土木香内酯通过调节细胞周期相关蛋白的表达抑制慢性粒细胞白血病耐药细胞株K562／ADR增殖

Alantolactone inhibits the proliferation of K562/ADR cells through regulating expression of cell cycle-related proteins

目的研究土木香内酯对慢性粒细胞白血病（CML）耐药细胞株K562／ADR增殖、周期分布以及周期相关蛋白的影响。方法选用0、1．0、2．0、4．0、6．0、8．0、10．0μmol／L土木香内酯作用K562／ADR细胞12、24、48h，四甲基偶氮唑蓝（MTr）比色法检测土木香内酯对K562／ADR细胞的增殖抑制率，流式细胞术检测土木香内酯对K562／ADR细胞周期分布的影响，Westernblot检测周期相关蛋白的表达。结果土木香内酯能够显著抑制K562／ADR细胞增殖，半数抑制浓度为5．0μmol／L。流式细胞术检测结果显示，不同浓度（0、2．5、5．0、7．5μmol／L）的土木香内酯能够使K562／ADR细胞周期阻滞在G2／M期，G2／M期细胞比例由（15．8±1．7）％分别提高到（21．0±2．4）％、（26．4±2．7）％、（30．1±3．9）％（P〈0．05）。土木香内酯能够明显降低CDKl、CyclinBl的表达，上调周期抑制蛋白p21的表达。此外，土木香内酯能够有效地抑制bcr-abl融合蛋白的表达水平。结论土木香内酯可能通过调节细胞周期相关蛋白的表达介导K562／ADR细胞G2／M期阻滞，抑制细胞的增殖。

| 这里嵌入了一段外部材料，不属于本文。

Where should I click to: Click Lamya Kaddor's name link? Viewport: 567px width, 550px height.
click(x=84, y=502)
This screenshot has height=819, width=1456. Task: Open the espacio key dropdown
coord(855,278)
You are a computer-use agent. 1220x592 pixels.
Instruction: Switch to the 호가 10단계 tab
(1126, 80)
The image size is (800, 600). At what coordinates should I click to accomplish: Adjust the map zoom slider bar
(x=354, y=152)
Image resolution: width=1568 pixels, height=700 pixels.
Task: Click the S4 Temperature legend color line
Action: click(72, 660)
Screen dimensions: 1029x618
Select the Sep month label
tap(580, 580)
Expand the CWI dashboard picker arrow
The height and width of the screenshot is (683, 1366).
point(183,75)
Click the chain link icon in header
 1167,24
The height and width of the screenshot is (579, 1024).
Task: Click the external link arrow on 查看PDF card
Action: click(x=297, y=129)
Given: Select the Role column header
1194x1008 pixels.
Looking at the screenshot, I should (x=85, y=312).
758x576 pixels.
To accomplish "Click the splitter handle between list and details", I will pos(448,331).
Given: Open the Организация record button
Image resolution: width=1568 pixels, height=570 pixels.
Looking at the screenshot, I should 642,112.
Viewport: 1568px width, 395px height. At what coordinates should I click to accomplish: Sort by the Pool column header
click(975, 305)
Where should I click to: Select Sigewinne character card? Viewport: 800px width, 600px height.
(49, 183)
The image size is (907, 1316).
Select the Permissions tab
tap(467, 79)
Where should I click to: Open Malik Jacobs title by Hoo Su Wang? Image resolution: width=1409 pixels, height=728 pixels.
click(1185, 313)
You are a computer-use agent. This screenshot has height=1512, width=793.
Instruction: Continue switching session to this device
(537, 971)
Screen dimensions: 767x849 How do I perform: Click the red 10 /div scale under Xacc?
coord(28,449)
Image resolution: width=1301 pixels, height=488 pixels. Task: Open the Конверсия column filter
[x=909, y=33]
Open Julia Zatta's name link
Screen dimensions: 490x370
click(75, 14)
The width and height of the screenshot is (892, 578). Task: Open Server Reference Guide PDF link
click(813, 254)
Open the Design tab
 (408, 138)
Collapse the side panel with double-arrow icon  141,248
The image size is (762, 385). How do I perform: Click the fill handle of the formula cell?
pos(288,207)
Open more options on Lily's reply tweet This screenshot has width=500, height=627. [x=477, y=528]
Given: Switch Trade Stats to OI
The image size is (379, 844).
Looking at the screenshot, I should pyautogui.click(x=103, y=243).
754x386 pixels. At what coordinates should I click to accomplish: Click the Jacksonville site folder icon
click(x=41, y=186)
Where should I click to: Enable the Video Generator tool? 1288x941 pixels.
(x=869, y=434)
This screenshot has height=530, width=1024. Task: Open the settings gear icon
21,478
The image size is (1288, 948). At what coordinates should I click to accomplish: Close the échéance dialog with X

Objective To investigate the effects of alantolactone on cell proliferation, cell-cycle and cell cycle-related proteins in human chronic myelogenous leukemia drug-resistant cell line K562/ADR. Methods K562/ADR cells were treated with 0, 1.0, 2.0, 4.0, 6.0, 8.0, and 10.0 μmol/L of alantolactone for 12, 24 and 48 h, with its cell viability analyzed by MTT assay. Flow cytometry was used to examine the effect of alantolactone on the cell-cycle of K562/ADR cells. The cell cycle-related proteins were analyzed by using Western blot after treatment with alantolactone. Results The results of MTT showed that alantolactone effectively inhibited the proliferation of K562/ADR cells in dose and time-dependent way, and the IC5o value of alantolactone in K562/ADR cells was about 5 μmol/L. Flow cytometric analysis displayed that alantolactone could arrest cell cycle at G2/M phase. The percentage of accumulated cells in the G2/M phase was increased from （15.8±1.7） % in the control group to （21.0±2.4） %, （26.4±2.7） %, and （30.1±3.9） % in cells treated with 2.5, 5.0, and 7.5 μmol/L of alantolactone for 24 h, respectively （P 〈 0.05）. Alantolactone significantly decreased the expression of CDK1 and CyclinB1 and increased the expression of cyclin-dependent kinase inhibitor p21. Meanwhile, the treatment of K562/ADR with alantolactone led to a dose-dependent decrease in bcr-abl protein levels. Conclusion Alantolactone can significantly inhibit the proliferation and cell-cycle arrest in GJM phase of K562/ADR cells, in which mechanism may be associated with the regulation of cell cycle-related proteins and downregulation of bcr-abl protein.